TV - Watching The Detective: Waking the Dead

Waking the Dead

In a series of articles, Susan Omand and Steve Taylor-Bryant are going to remember the policemen, spies and criminal specialists that entertained them over the years. Today, Steve Taylor-Bryant takes a look back at a British cold case classic...

When it comes to certain types of investigation the United States tend to do them better. Forensic analysis, autopsy type stuff, computer thingamajig, the States have excellent shows and an almost flawless back catalogue dating all the way back to Quincy M.D. We Brits tend to do gritty characters and villains that you could actually see yourself becoming better than anyone, and that’s fine too. Sometimes though a show comes along and takes the good from its cousin over the pond and blends it perfectly with the tropes we love here in our country. One such show was the incredible Waking the Dead.
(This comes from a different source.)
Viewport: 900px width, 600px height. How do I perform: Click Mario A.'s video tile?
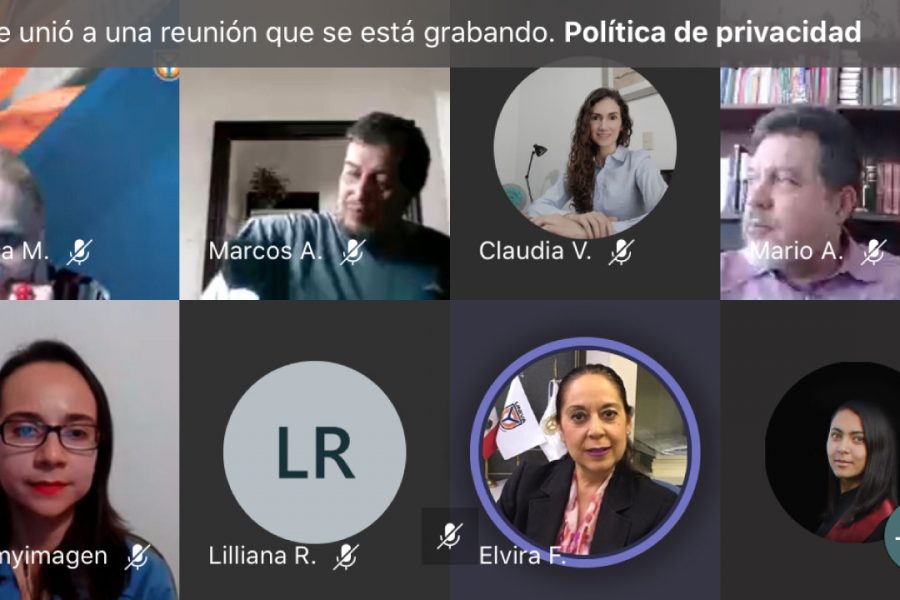point(810,183)
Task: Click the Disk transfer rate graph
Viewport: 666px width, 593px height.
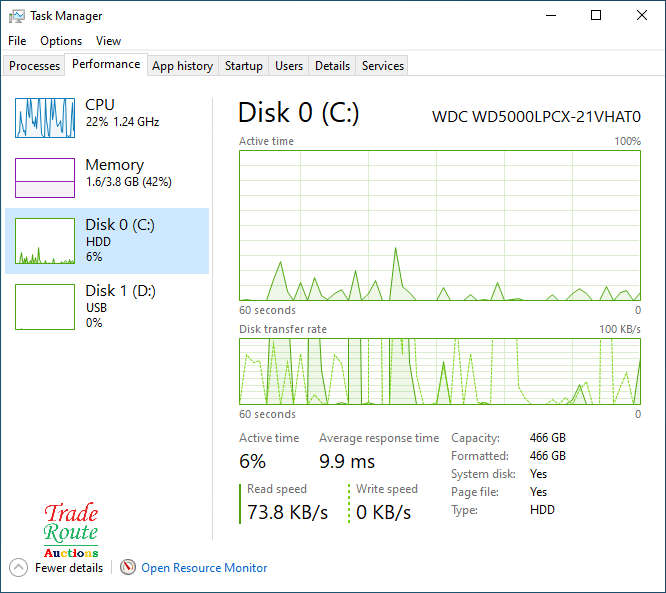Action: click(440, 371)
Each case was split into two hour stories aired as one hour parts. There was your usual detective types that we love so much over here but there was elements of the United States fascination with cold cases, the psychological profiler was included a lot, something I hadn’t witnessed on British television since the excellent Cracker, and you had the forensic science that we love our US counterparts for. In the same room. Working the case hand in hand. It was an American show structure done with British values and my goodness didn’t it work.
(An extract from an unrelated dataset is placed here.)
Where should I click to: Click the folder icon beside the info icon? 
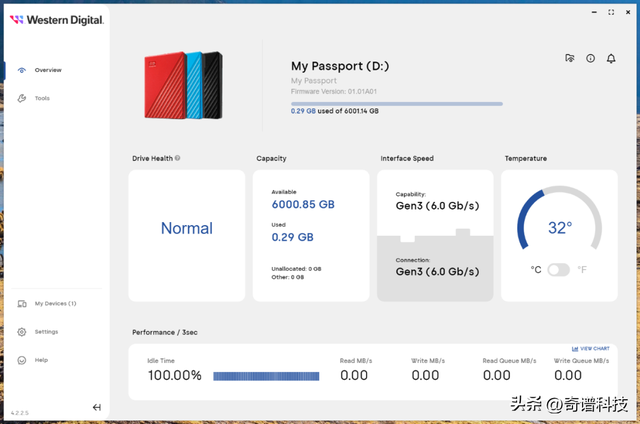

The lead detective, the head honcho, the father figure, was Detective Superintendent Peter Boyd, played by the magnificent Trevor Eve who I adored in A Sense of Guilt and just about remember from Shadow Chasers. Boyd loved his team, drove them to produce but would always back them to a fault, but was less kind, shall we say, to suspects. His involvement in cold cases stemmed from the disappearance of his son so each case Boyd ran, a total of about 45 if memory serves, was personal to him and that showed in Eve’s portrayal. If I ever find myself in the terrifying position of needing a team like Boyd’s I want the lead detective to be Boyd. Boyd, as good a detective as he was, couldn’t wrap up these unsolved crimes on his own though. Some of his detection techniques were the old school techniques that had left these cases unsolved for so long as it was, so he was backed up by a profiler in the form of Sue Johnston’s Dr. Grace Foley.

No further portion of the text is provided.